John Minshull aka Minchin (born c.1741; died 23 October 1793 at Kingston upon Thames, Surrey) was a famous English cricketer during the 1770s. He scored the first definitely recorded century, albeit in a minor match.
According to John Nyren, Minshull was a "capital hitter, and a sure guard of his wicket" but "not an elegant player, his position and general style were both awkward and uncouth". Minshull evidently had a high opinion of his own ability and was said to have been "as conceited as a wagtail and from his constantly aping what he had no pretensions to, was, on that account only, not estimated according to the price at which he had rated his own merits". Nyren added a physical description: "a thick-set man, about 5'9" in height, rather a slow mover in the field (and had) a tendency towards injury and illness".
Little is known about him personally except that he was for a time employed by the Duke of Dorset as a gardener at Knole House, near Sevenoaks. He played for Dorset's Kent county cricket teams during this period but it seems he then moved to Middlesex and then Surrey as he played for the Surrey eleven from 1775 till he was last recorded in 1780.

* [MATERIAL]
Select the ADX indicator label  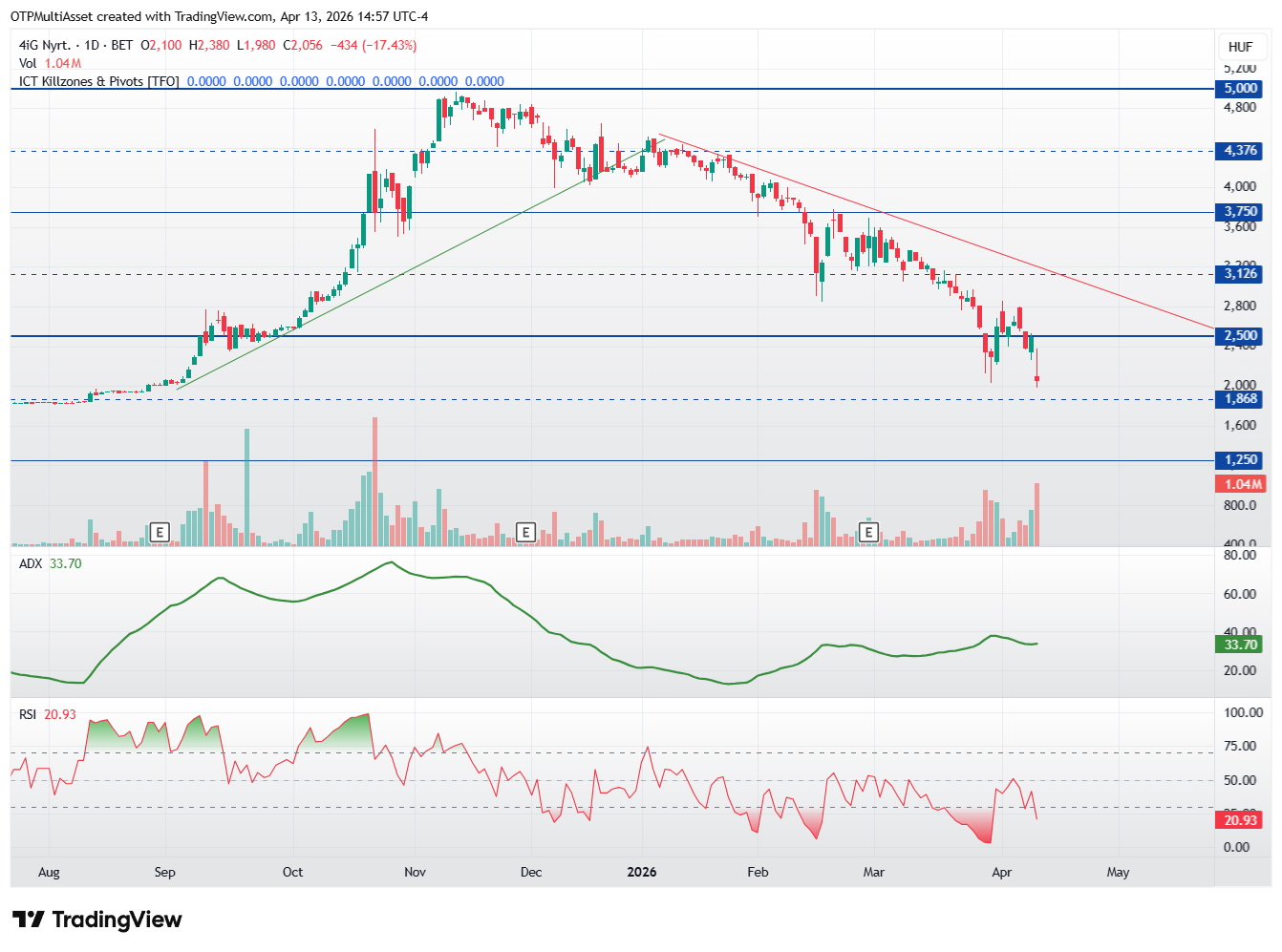pyautogui.click(x=31, y=563)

* [PROBLEMS AND TASKS]
(a) In the John Minshull biography, rewrite the paragraph beginning "Little is known about him personally" as a short bulleted list that keeps its main facts.
(b) List every specific year, not counting decades, that appears in the John Minshull biography.
(c) Proceed with the John Minshull biography from the point where it stops.

* [EXPECTED RESPONSES]
(a)
- He worked for a time as a gardener for the Duke of Dorset at Knole House, near Sevenoaks.
- During that period he played for Dorset's Kent county cricket teams.
- He seems to have moved to Middlesex and then to Surrey.
- He played for the Surrey eleven from 1775 until his last recorded appearance in 1780.

(b) 1741, 1793, 1775, 1780

(c)
Minshull's century was scored on Thursday 31 August 1769 when he played for the Duke of Dorset's XI against Wrotham. It was a minor match but Minshull's score of 107 is the earliest definitely known century in any class of cricket. To reach his century Minshull scored 34 singles, 15 twos, 9 threes and 4 all run fours.
He was also the first batsman to be recorded dismissed 'hit wicket', while playing for All England against Hampshire at The Vine in 1773. Strangely he was not actually on strike at the time .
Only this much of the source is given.